■ **What is being asked**:
What is needed here is every entry, retyped exactly.

_ _ _ _ _ _ _

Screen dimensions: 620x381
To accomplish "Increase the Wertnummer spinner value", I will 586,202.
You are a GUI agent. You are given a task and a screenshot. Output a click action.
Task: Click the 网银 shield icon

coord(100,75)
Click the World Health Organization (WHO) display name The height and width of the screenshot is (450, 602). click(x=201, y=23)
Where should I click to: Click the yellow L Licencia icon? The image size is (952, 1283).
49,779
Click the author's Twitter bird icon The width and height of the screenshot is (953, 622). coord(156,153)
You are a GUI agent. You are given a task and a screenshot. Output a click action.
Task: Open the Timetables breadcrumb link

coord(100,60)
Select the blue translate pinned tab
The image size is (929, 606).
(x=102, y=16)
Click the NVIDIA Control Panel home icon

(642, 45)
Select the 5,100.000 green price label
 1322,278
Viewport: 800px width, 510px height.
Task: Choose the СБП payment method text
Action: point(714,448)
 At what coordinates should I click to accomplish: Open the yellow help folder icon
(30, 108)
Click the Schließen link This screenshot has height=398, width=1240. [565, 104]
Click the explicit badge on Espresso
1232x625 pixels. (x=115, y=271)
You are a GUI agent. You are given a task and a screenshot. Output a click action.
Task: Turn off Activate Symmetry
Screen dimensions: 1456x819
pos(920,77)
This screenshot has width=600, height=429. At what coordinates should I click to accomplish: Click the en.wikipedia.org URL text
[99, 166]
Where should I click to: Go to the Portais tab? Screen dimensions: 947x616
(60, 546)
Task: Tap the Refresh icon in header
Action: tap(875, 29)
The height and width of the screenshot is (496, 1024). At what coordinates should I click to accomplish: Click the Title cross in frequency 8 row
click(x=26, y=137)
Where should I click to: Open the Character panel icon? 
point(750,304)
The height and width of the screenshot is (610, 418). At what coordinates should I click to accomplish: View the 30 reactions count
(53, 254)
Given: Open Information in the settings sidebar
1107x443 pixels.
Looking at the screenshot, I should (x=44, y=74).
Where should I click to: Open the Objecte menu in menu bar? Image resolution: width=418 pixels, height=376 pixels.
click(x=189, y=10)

_ _ _ _ _ _ _

■ **Reply**:
Screen dimensions: 620x381
To accomplish "Increase the Wertnummer spinner value", I will 586,202.
You are a GUI agent. You are given a task and a screenshot. Output a click action.
Task: Click the 网银 shield icon

coord(100,75)
Click the World Health Organization (WHO) display name The height and width of the screenshot is (450, 602). click(x=201, y=23)
Where should I click to: Click the yellow L Licencia icon? The image size is (952, 1283).
49,779
Click the author's Twitter bird icon The width and height of the screenshot is (953, 622). coord(156,153)
You are a GUI agent. You are given a task and a screenshot. Output a click action.
Task: Open the Timetables breadcrumb link

coord(100,60)
Select the blue translate pinned tab
The image size is (929, 606).
(x=102, y=16)
Click the NVIDIA Control Panel home icon

(642, 45)
Select the 5,100.000 green price label
 1322,278
Viewport: 800px width, 510px height.
Task: Choose the СБП payment method text
Action: point(714,448)
 At what coordinates should I click to accomplish: Open the yellow help folder icon
(30, 108)
Click the Schließen link This screenshot has height=398, width=1240. [565, 104]
Click the explicit badge on Espresso
1232x625 pixels. (x=115, y=271)
You are a GUI agent. You are given a task and a screenshot. Output a click action.
Task: Turn off Activate Symmetry
Screen dimensions: 1456x819
pos(920,77)
This screenshot has width=600, height=429. At what coordinates should I click to accomplish: Click the en.wikipedia.org URL text
[99, 166]
Where should I click to: Go to the Portais tab? Screen dimensions: 947x616
(60, 546)
Task: Tap the Refresh icon in header
Action: tap(875, 29)
The height and width of the screenshot is (496, 1024). At what coordinates should I click to accomplish: Click the Title cross in frequency 8 row
click(x=26, y=137)
Where should I click to: Open the Character panel icon? 
point(750,304)
The height and width of the screenshot is (610, 418). At what coordinates should I click to accomplish: View the 30 reactions count
(53, 254)
Given: Open Information in the settings sidebar
1107x443 pixels.
Looking at the screenshot, I should (x=44, y=74).
Where should I click to: Open the Objecte menu in menu bar? Image resolution: width=418 pixels, height=376 pixels.
click(x=189, y=10)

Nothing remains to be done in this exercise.